Cependant, à l’instar de Proust, bientôt de Visconti, dommage pour le projet d’adaptation de La Recherche inabouti, le réalisateur excède la sociologie, s’intéresse aux êtres humains, humanise les pantins. Co-écrit en compagnie du dramaturge Jean Marsan, le scénario discrètement chrétien décrit une rédemption, une épiphanie, une solitude et un sacrifice. Ni prédateur pénible (et pianiste) ni connard-queutard (quoique), Armand découvre la valeur (et la salvatrice fraîcheur) des sentiments, meurt et renaît, avant d’aller (peut-être, probablement) « tomber pour la France », maudite chance, adieu définitif. La plus belle scène des Grandes Manœuvres (avec celle, stendhalienne, de la sortie de messe, de l’étreinte fiévreuse au fond du couloir du désespoir, acmé à cloches), la plus intense, doucement déchirante, se déroule dans un fiacre refroidissant, les ébats à scandale de Madame Bovary renversant.

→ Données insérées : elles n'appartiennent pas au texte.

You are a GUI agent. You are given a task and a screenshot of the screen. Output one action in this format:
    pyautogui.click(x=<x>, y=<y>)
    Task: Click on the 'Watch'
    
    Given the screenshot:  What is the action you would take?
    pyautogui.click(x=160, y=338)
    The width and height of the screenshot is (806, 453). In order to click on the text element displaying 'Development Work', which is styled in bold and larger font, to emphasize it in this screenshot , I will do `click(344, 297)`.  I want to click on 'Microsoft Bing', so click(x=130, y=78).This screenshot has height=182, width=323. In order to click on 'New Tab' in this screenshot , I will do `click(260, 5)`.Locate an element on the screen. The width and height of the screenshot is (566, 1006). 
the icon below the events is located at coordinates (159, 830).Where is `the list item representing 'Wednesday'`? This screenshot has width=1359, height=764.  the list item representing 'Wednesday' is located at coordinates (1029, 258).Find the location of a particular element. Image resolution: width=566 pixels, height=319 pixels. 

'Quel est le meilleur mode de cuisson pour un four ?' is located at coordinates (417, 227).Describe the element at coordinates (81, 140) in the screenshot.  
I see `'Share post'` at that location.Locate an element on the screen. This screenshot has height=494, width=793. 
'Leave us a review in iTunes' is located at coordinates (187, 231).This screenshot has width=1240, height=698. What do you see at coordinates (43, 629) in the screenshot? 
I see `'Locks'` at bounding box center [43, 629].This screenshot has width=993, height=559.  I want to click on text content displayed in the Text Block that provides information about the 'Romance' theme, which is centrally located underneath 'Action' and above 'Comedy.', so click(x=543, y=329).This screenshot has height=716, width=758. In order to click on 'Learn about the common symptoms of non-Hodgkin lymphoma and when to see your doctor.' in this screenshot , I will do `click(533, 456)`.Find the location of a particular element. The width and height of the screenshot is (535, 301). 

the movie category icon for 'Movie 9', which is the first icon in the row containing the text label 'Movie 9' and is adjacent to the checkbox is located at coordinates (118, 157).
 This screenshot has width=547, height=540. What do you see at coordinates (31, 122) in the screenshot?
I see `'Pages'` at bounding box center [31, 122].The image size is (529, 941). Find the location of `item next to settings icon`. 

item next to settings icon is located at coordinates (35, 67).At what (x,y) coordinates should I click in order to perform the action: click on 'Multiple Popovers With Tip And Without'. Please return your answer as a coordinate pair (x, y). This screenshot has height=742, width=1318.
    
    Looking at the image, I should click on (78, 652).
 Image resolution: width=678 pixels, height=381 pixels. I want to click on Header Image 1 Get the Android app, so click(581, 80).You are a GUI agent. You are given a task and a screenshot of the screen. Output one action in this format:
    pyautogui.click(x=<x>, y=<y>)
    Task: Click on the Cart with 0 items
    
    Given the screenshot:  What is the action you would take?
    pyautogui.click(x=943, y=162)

Rendue lucide (en retard) et aveuglée (à nouveau) par la révélation d’un Duverger « désolé », excellent Jean Desailly, meilleur ennemi, prétendant favori, à sœurettes suspectes, à mariage de momie, Marie-Louise remet en cause la métamorphose, le congédie gentiment, le presse en sourdine de rejoindre ses amis (de misogyne beuverie) qu’elle croit moqueurs, festifs fossoyeurs de son cœur. Armand, évidemment, ne la comprend, il quitte le véhicule, il en descend sonné, assommé, promets-moi au moins, demain, de me faire signe, de me signaler ta magnanimité. Saint Michel terrassait le Dragon ; Marie-Louise défait le sien, au cours d’un opus pionnier (pour Clair, recours à la couleur) et primé (Louis-Delluc domestique + un italien Donatello de co-pro), d’une moralité un peu périmée, dont la part la plus précieuse, pérenne, guère sereine, réside dans sa mélancolie, dans sa dialectique inique, ironique, d’illusion et de désillusion.



Attablés sous une tonnelle de ritournelle, le lieutenant entreprenant s’approche, se rapproche, et la Parisienne experte patiemment le lui reproche – pour voir, pour voir mieux, pour voir clair, majuscule optionnelle, accessoirement pour lire une « pensée » miroitée, merci à sa cornée, il convient de s’éloigner, au propre, au figuré, leçon méta hélas pas retenue par la myopie de la pornographie, pas grave. Au-delà de (dé)montrer cela, d’en faire une démonstration par et jusqu’à l’absurde, la séparation, la résignation, Les Grandes Manœuvres délivre de surcroît un estimable gynécée, socialement représenté, notamment composé par les recommandables Dany Carrel, Judith Magre, Jacqueline Maillan, Magali Noël, Simone Valère (épouse de Desailly) et bien sûr Brigitte Bardot, encore brune, pas encore par le vain Vadim (re)créée, avec le succès que l’on sait (Et Dieu… créa la femme, 1956). Certes, la romance amusante (fi des âges la différence flagrante) entre son personnage de fifille de photographe et l’officier frileux d’Yves Robert (ré)équilibre la tristesse passionnée (sens étymologique, voire christique) des adultes à tumulte. Elle accomplit itou un passage de témoin, entre actrices rivales ou complices, allez savoir, elle fait le lien entre Clair & Godard (celui du Mépris, 1963), elle laisse entrevoir une féminité modifiée, juvénile et spontanée, naïve et apaisée. Au terme d’un texte consacré à C’est arrivé demain (René Clair, 1944), je me permettais d’écrire (permettez-moi de m’auto-citer) « le romantisme costumé des Grandes Manœuvres ne manque pas de qualités, en tout cas dans mes souvenirs adolescents », le (re)voir hier soir confirme l’impression (ancienne), quitte à ce qu’elles s’apparentent désormais à des défauts significatifs, fertiles, de film imparfait, à la fois subjectif et collectif, anecdotique et médiumnique, ludique et lucide.